[[ PROVIDED DATA open ]]

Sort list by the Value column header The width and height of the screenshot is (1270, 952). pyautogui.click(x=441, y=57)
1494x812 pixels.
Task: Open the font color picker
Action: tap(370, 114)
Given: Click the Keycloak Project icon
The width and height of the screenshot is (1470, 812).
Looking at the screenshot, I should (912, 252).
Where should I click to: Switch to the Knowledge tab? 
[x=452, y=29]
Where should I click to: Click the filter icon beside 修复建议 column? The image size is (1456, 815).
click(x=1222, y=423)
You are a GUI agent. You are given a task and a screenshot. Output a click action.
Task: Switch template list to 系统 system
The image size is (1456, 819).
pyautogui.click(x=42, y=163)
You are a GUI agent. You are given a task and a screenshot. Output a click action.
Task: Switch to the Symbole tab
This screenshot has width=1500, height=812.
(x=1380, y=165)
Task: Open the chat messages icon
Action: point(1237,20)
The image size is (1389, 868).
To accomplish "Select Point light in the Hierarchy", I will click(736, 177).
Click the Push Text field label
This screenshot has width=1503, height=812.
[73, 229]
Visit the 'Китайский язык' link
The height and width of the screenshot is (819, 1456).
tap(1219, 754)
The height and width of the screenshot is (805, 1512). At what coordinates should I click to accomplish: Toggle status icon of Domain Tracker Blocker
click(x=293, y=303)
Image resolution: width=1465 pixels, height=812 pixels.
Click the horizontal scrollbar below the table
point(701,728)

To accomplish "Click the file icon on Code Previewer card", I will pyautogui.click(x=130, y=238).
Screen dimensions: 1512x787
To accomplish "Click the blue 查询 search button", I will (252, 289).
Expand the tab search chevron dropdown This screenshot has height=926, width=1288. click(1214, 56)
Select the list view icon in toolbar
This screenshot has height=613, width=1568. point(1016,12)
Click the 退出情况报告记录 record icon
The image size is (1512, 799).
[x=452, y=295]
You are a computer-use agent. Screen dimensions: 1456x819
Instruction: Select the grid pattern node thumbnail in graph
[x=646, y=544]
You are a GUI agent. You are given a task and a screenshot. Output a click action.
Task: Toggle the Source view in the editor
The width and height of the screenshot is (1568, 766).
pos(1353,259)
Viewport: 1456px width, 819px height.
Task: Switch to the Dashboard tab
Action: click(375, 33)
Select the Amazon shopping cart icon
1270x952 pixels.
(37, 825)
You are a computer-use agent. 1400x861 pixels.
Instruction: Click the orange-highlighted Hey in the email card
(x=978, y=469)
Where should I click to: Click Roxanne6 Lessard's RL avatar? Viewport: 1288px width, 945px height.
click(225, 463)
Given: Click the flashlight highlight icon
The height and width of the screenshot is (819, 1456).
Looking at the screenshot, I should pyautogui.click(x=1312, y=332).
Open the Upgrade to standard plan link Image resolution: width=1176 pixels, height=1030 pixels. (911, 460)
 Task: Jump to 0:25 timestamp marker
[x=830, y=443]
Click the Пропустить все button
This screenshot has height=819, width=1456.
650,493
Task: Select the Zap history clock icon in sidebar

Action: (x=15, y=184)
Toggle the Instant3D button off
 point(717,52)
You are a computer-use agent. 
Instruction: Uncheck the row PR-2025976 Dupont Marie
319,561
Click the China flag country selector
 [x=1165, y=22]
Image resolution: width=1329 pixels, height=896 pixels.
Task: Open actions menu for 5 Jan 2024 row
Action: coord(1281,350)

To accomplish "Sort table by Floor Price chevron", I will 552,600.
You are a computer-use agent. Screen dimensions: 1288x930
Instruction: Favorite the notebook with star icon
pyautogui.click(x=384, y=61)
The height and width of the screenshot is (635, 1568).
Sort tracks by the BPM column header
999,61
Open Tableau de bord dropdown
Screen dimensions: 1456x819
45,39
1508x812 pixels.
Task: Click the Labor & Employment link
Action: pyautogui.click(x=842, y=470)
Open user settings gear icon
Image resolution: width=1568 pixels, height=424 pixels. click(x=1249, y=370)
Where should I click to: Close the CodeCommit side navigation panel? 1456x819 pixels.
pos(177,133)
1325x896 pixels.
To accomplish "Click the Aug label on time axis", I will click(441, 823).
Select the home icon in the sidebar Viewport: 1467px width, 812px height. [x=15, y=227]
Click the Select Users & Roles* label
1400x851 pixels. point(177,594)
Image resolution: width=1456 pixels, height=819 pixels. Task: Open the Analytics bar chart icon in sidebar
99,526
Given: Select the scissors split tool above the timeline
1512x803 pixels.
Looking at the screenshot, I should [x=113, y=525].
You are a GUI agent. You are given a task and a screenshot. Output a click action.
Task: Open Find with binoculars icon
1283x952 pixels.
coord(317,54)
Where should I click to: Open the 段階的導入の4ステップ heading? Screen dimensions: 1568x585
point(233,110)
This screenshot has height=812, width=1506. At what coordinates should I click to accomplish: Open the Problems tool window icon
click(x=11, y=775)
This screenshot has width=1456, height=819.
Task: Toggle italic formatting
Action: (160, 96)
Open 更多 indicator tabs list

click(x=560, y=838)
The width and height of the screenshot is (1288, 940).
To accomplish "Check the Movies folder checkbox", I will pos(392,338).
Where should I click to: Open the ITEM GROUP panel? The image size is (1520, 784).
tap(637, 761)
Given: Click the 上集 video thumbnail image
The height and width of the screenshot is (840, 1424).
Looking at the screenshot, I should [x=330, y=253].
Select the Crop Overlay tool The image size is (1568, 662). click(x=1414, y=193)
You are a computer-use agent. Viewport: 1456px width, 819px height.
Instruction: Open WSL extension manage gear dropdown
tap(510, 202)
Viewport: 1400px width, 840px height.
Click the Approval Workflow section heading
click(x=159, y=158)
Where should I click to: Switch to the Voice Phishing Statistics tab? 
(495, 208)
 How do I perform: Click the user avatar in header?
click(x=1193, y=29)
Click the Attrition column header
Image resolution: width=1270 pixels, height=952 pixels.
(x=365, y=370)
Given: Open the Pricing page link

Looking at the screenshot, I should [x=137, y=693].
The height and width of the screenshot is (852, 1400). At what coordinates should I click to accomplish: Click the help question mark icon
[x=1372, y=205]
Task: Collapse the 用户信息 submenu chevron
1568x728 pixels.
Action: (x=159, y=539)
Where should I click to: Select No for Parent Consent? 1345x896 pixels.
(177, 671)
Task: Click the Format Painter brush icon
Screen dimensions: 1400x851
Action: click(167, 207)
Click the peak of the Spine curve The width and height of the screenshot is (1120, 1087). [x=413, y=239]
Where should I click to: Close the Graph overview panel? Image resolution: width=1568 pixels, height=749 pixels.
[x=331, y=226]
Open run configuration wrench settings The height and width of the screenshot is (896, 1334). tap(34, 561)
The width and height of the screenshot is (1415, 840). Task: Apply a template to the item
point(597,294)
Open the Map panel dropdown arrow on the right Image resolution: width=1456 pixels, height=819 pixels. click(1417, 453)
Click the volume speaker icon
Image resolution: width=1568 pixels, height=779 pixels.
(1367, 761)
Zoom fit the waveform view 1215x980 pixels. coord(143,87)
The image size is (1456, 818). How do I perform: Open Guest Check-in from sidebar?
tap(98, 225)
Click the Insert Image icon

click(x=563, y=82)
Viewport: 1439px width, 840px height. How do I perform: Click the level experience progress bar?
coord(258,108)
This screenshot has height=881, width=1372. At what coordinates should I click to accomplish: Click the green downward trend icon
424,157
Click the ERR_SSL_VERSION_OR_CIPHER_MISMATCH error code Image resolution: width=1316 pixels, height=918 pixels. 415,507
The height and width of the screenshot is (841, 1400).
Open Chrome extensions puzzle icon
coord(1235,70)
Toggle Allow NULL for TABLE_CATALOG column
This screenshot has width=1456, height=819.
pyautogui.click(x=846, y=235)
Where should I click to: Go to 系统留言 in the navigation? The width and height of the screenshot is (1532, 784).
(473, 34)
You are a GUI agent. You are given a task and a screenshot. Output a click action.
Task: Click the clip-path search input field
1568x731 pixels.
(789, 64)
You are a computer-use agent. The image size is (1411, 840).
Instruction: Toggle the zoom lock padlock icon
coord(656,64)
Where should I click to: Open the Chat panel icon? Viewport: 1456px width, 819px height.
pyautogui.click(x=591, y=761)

[[ PROVIDED DATA closed ]]

The expected reply is a number only, the tally of lines in the data where the word "search" is found.

3